Dr. Andrea Galm: Ich habe mich auf die Behandlung von Kindern, Jugendlichen und erwachsenen Angstpatienten spezialisiert. Kinder sind sehr direkt und geben sofort zu verstehen, ob sie uns mögen oder nicht und gehen dann, wenn sie Vertrauen haben  auch schwere Wege mit. Das ist sehr faszinierend. Ein Dankeschön ist Ihnen gewiss. Und Kinder sind keine kleinen Erwachsenen. Sie bedürfen einer anderen Ansprache und auch einer anderen Behandlung als Erwachsene.

jameda: Wo sehen Sie in Ihrem Fachgebiet die größten Herausforderungen für die Zukunft?

Dr. Andrea Galm: Es ist bekannt, dass die Karies rückläufig ist. Trotzdem gibt es noch Kinder, gerade zwischen 1-3 Jahren, die stark von Karies betroffen sind und ohne Narkosen schwer behandelbar sind. Deshalb sind die nun eingeführten Frühuntersuchungen für Kinder ab der Geburt sehr zu begrüßen.

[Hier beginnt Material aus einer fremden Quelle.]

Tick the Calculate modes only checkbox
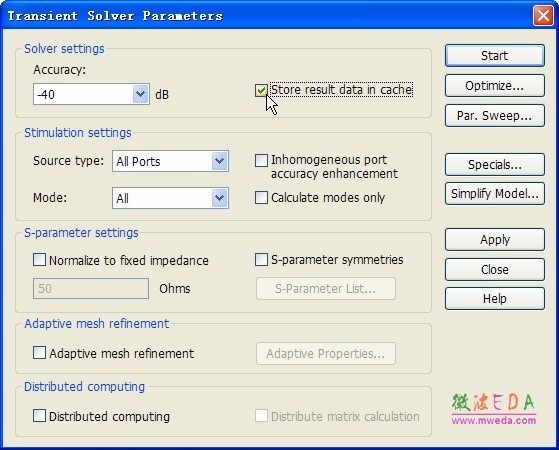The height and width of the screenshot is (450, 559). (261, 198)
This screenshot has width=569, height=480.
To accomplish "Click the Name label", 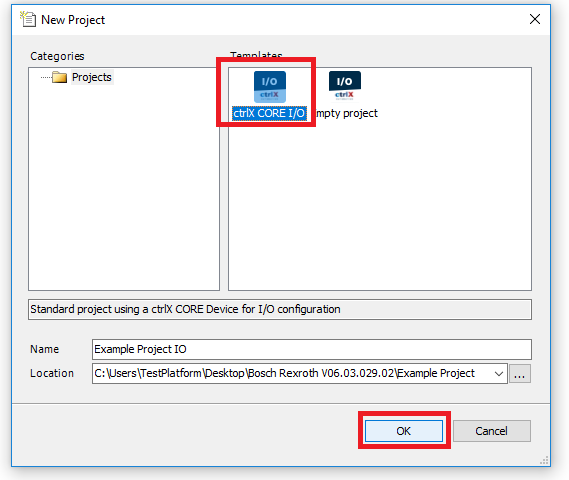I will coord(45,349).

So wie ein U-heft beim Kinderarzt gibt es ein Zahn-U-heft, das halbjährliche Untersuchungen beinhaltet, die auch von der gesetzlichen Krankenkasse übernommen werden. Ein weiteres Problem ist das verstärkte Auftreten der Kreidezähne an den ersten bleibenden Backenzähnen oder sogar manchmal auch den Milchbackenzähnen. Diese Zähne beeinträchtigen manche Kinder in erheblichem Maße und stellen den Behandler vor große Herausforderungen.

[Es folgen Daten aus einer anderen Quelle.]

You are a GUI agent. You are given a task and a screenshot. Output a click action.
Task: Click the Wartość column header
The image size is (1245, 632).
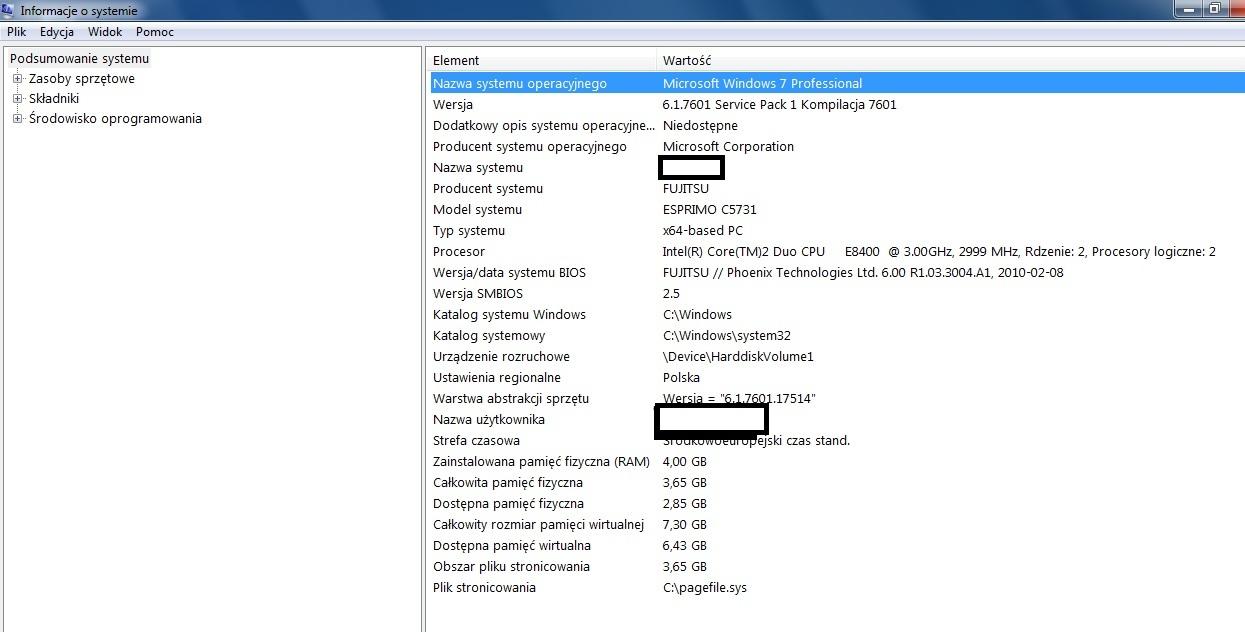(x=900, y=61)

jameda: Was wird an Ihrem individuellen Umgang mit Ihren Patienten besonders geschätzt?

Dr. Andrea Galm: Das Einfühlungsvermögen, das individuelle Eingehen auf jede neue Situation eines Kindes, ausführliche Erklärung der nötigen Behandlungsschritte und individuelle Therapiekonzepte.

jameda: Was schätzen Sie an Ihren Patienten besonders?

Dr. Andrea Galm: Kleine Patienten sind voller Lebensenergie, die sie zeigen und auch teils an uns weitergeben können. Es gibt jeden Tag Grund zum Schmunzeln und gemeinsamen Lachen. Kinder sind direkt und geben sofort Feedback, egal ob positiv oder negativ.

jameda: Welchen Gesundheitstipp möchten Sie unseren Lesern mit auf den Weg geben? 

Dr. Andrea Galm: Regelmäßige Zahnpflege von Geburt an. Schon der Säugling kann mit einem Läppchen oder dem Finger über die Zahnleisten massiert werden und gewöhnt sich an die tägliche Zahnpflege. Die jetzt angebotenen Vorsorgeuntersuchungen ab Geburt beim Kinderzahnarzt wahrnehmen. Wasser ist der beste Durstlöscher. Fläschen nur für die Mahlzeiten nutzen, nicht zur Beruhigung oder zum Einschlafen.

Dieser Artikel dient nur der allgemeinen Information, nicht der Selbstdiagnose, und ersetzt den Arztbesuch nicht. Er spiegelt die Meinung des Autors und nicht zwangsläufig die der jameda GmbH wider.